Я понял одну штуку, Лялюшка: ты сильная, очень сильная женщина — намного сильнее, чем кажешься и чем сама о себе думаешь. Только по-настоящему сильные люди на руинах жизненного сценария не хватаются первым же движением за протянутую им руку, а реагируют так, как ты, — инстинктивно обособляются, убегают в себя. Как больной волк, покидающий стаю и убегающий в лес — найти целебную траву или сдохнуть. Бедный ты мой волчонок, что же нам с тобой делать, что?..
Я понимаю, тебе теперь нужно отыскать в себе какие-то новые точки опоры. Отстроить свой разрушенный домик заново, начиная с фундамента. Когда я буду подавать тебе строительные материалы, ты их, конечно, возьмешь — от меня, от кого угодно, отовсюду, только бы подавали. И любую другую помощь примешь с благодарностью: выпьешь, например, приготовленный мною вечерний чай с медом, уткнешься мне в плечо и скажешь, что я ха-роший… Но в мой домик — а он тоже не за один день и немалым трудом выстроен — жить не пойдешь. Ни в чей не пойдешь.
«Постав хату з лободи, а в чужую не веди»[29]. Под таким названием мне попалась летом действительно хорошая вещь, чудесный фольковый примитивчик — из Черкащины, из серии «казак и девушка у колодца», где-то 1950-ми годами датированный. Или даже концом сороковых. Я его удачно продал, лубок сейчас в моде. А этот был просто классический, хоть сразу в каталоги: козак в красном жупане, дивчина в венке с лентами, криница с журавлем, белый в яблоках конь, белая хата на зеленом поле — и внизу, желтым по зеленому, наивным, корявым почерком — эта надпись.

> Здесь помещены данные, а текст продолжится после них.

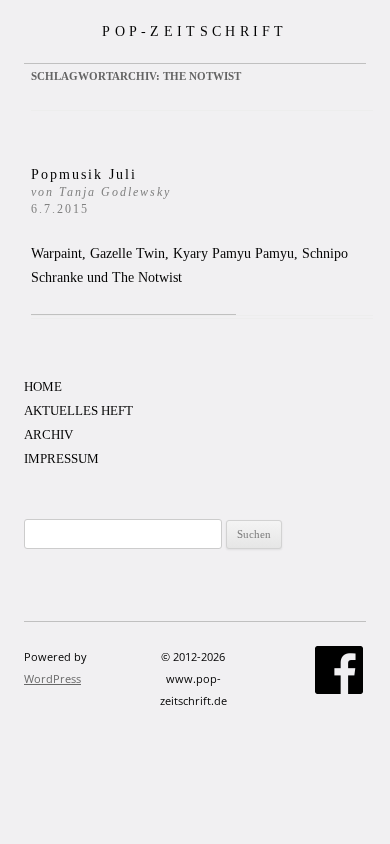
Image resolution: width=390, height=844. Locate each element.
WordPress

Это ж рехнуться можно, если подумаешь, как эти люди тогда жили: колхозы, рабство, каменный век, ходили в штанах, перешитых из плащ-палаток, горсточку краденого зерна вручную на жерновах мололи, чтоб от голода не подохнуть, — а в свободную минутку терли, разводили маковым маслом звенигородскую глину и краплак — и рисовали мир, которого уже не было. Который у них тоже отобрали, вот только в песнях и остался. Одинокий голос, плач в пустыне, как свирель в ночном метро. «Постав хату з лободи». Какое-то в этом молчаливое ожесточенное упорство, упрямая решимость, как те сжатые кулаки: а если, мол, даже из лободы нельзя построить, то я ту свою хату хоть нарисую — нарисую и повешу у себя в горнице. Последняя своя территория — 80 × 60, оправленная в самодельную рамку: вот отсюда и досюда — мое.
Я понял — ты из той же породы, что и те безымянные сельские художники. Из тех, кто предпочитает менять мир — а не приспосабливаться к нему.
А я — я, выходит, приспособленец.
Вот такое, едрёна вошь, открытие.
Блин, на хера мне сдались эти блядские монеты?!
Адриан Амброзьич, как говорит моя Юлечка (она все еще носит мини-юбочку, а под ней стринги: то ли не теряет надежды, что однажды я не утерплю и накинусь на нее с голодным рыком, то ли считает, что это и есть нормальный дресс-код для секретарши успешной фирмы?), — Адриан Амброзьич, мудак вы конченый. Вот так, уважаемый, и имейте мужество это признать. И нечего утешать себя тем, что все вокруг точно такие, а то и еще худшие мудаки. А если не мудаки, то бандюки. Одно из двух, а бывает, что и два в одном. На выбор, так сказать. Навстречу выборам, мать их.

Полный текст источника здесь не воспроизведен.